Bracing for a political revolution

Jamille Broome writes a weekly column for the Newsday. 

If history is an accurate indication of the future, the Trinidad and Tobago electorate suffers from a political itch every 30-odd years, which is also interspersed with 20-year attempts at violent revolutions. And by my calculation, that means that we are due for radical political change, which for the sake of our country, I hope comes peacefully and democratically.

Changes to oppressive regimes only come in two forms: education or revolution. The option of education involves the sensible voting of an enlightened society to make choices based on knowledge, as opposed to ignorant biases; whereas, the revolutionary option involves the violent overthrow of the government. Of course, the most desired option is the former, but after the last seven years, and as we continue hurtling towards a failed state, a sense of dread has me feeling that the latter is quite imminent.
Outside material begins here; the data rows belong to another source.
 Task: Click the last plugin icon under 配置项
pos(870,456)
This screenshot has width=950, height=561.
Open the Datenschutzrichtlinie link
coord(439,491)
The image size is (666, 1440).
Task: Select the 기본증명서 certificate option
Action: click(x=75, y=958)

What I mean by the 30-year-itch is the fact that Dr Eric Williams’ brand of the People’s National Movement (PNM) ran TT for 30 years from 1956 to 1986, until the population realised that the country needed a change of governance and elected the National Alliance for Reconstruction (NAR).

Then, in almost the same 30-year period, the People’s Partnership (PP) government was ushered in when the political itch returned after a wave of discontent with Patrick Manning’s dictatorial tendencies, which the current Prime Minister, Dr Keith Rowley, seems to have fully embraced and made into a reality.
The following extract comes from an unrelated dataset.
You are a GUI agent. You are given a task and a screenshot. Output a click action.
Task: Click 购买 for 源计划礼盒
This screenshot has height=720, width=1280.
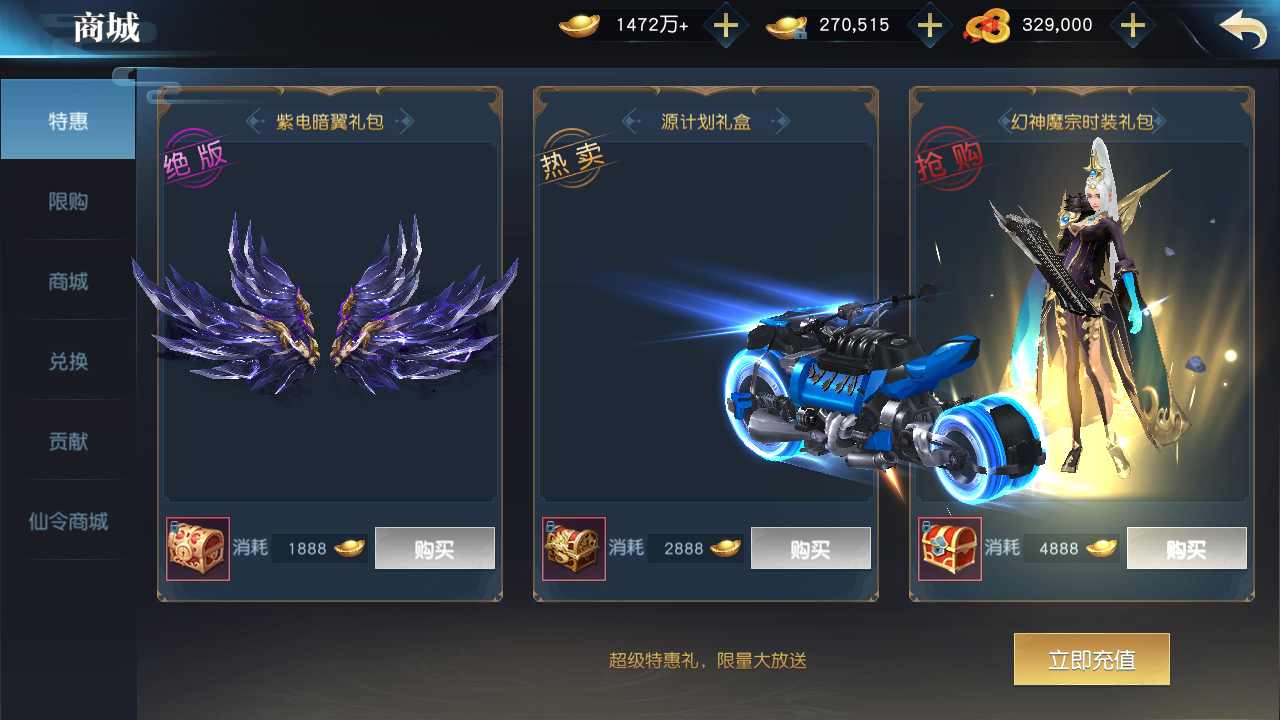click(x=811, y=548)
Nevertheless, the PP reign did not turn out to be the change the country anticipated or needed because that government only succeeded in tricking us into exchanging a looming dictatorship for a complete kleptocracy.

On a side note, I am always thankful that I was not residing here at the time of the 2010 general election because had I been back home already, I most likely would have voted for the PP, which would have made me complicit in elevating to power, the biggest con-job in the history of local politics.
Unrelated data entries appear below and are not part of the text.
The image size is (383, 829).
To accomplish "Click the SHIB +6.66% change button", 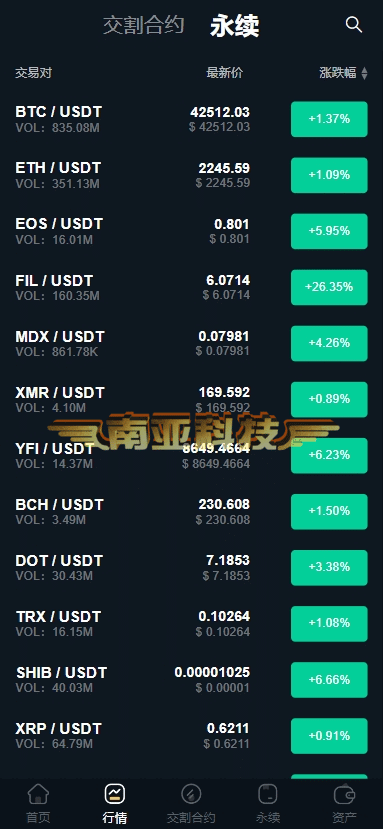I will pyautogui.click(x=329, y=679).
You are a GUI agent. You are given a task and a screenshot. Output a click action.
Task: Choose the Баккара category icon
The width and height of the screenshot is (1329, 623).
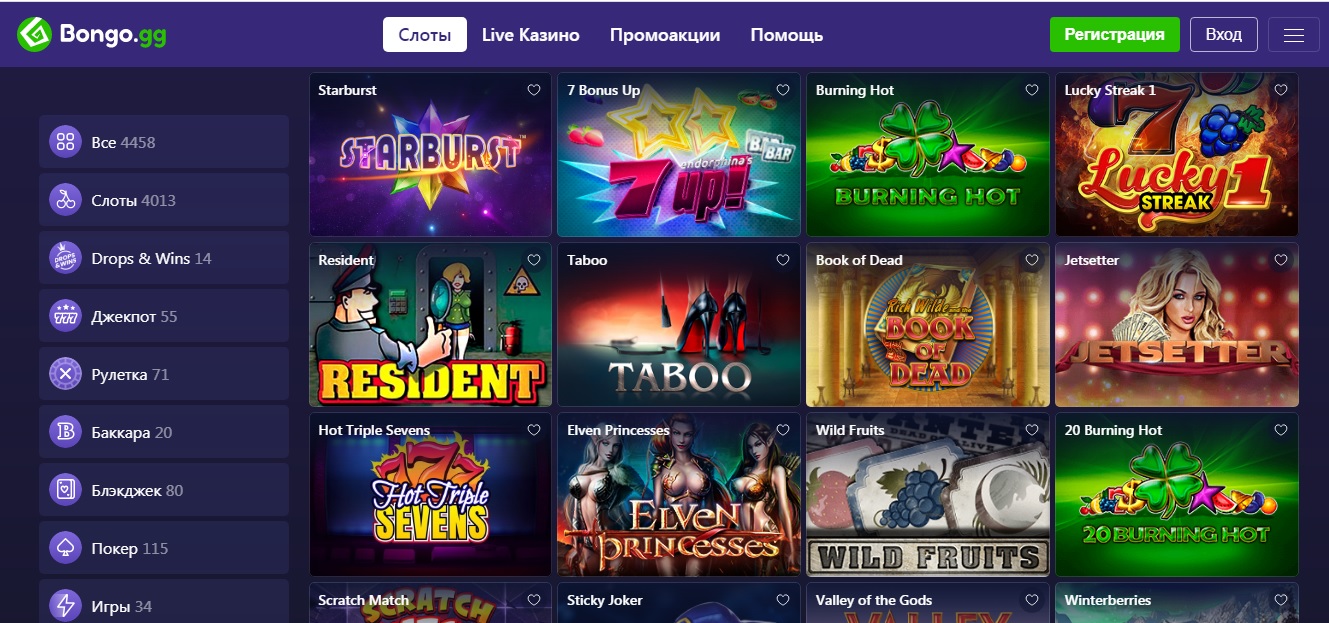point(65,433)
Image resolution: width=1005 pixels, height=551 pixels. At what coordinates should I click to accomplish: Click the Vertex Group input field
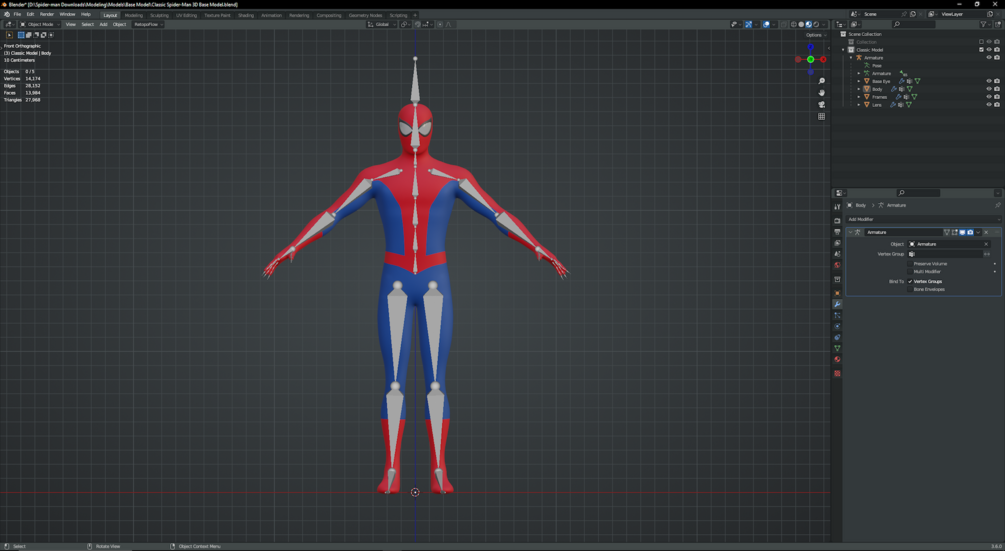click(944, 254)
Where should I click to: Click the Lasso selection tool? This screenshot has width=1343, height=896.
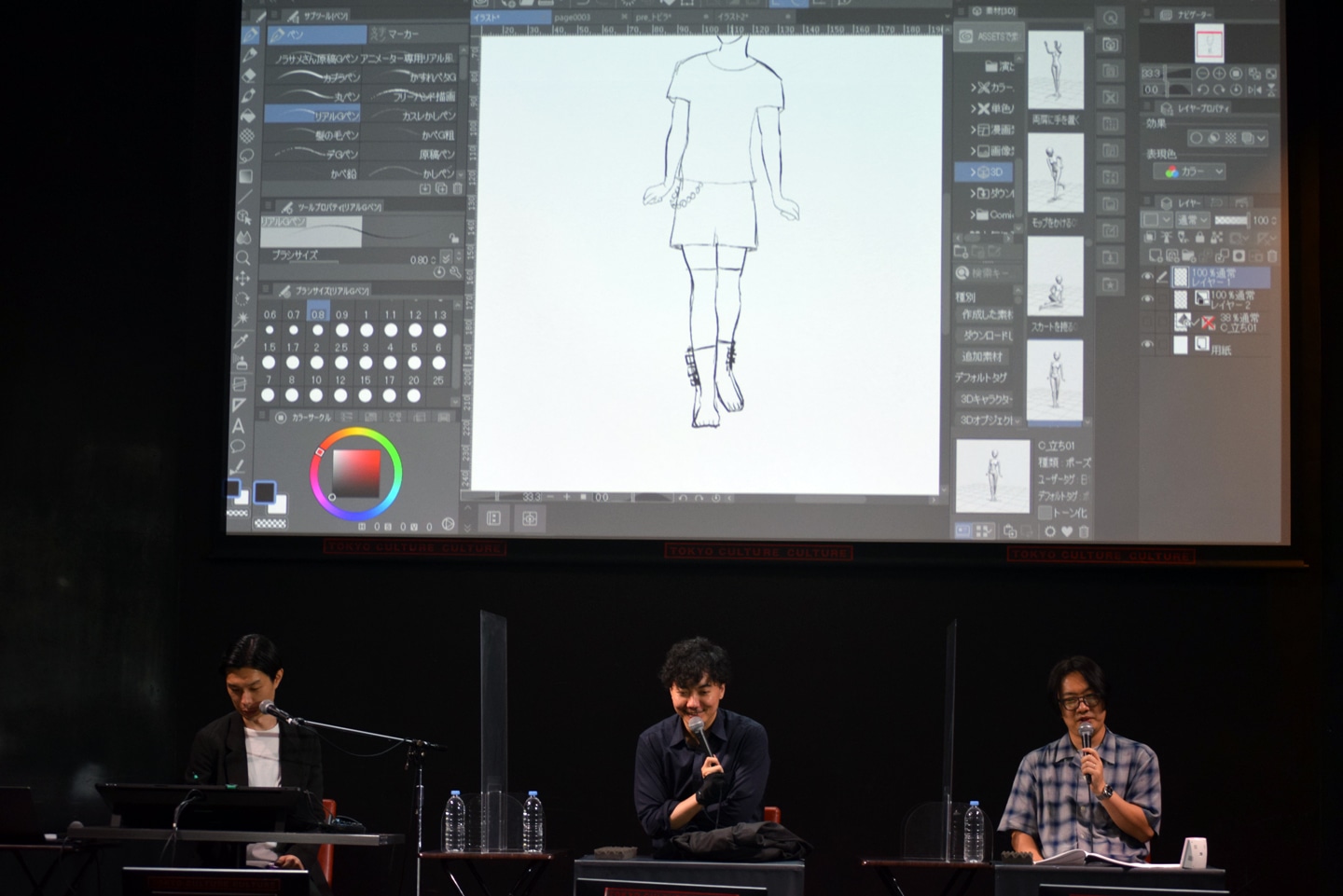(x=247, y=156)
So, as a result of the PP’s, let’s call it “mismanagement,” the 2015 general election could not come fast enough for the majority of the electorate to vote them out.

In-between these democratic changes, there has also been the violent side of attempts to re-take the country from politicians hell-bent on destroying our country for their personal gain.

Notwithstanding the major uprisings by the labour movement in 1919, 1937 and early 1960s, the Black Power Revolution followed by the Defence Force mutiny in 1970 was the first real glimpse of the underlying power of a frustrated citizenry. Then exactly 20 years later, the revolutionary itch came again when Abu Bakr and his men attempted to overthrow the government in 1990, for reasons I believe are still unknown.

The NAR was real change, but one can argue that the PP was just the catalytic eye-opener that the country needed to understand the importance of eliminating the United National Congress, their coalition “partners in crime” (pun intended) and the PNM from the political landscape. Although I’m no fortune teller or political analyst, I don’t think that our 30-year opportunity has passed with the electing of the PP because there is absolutely no way the country can survive until 2046 without change, so on that premise, I strongly believe that 2020 will see new credible leaders emerge.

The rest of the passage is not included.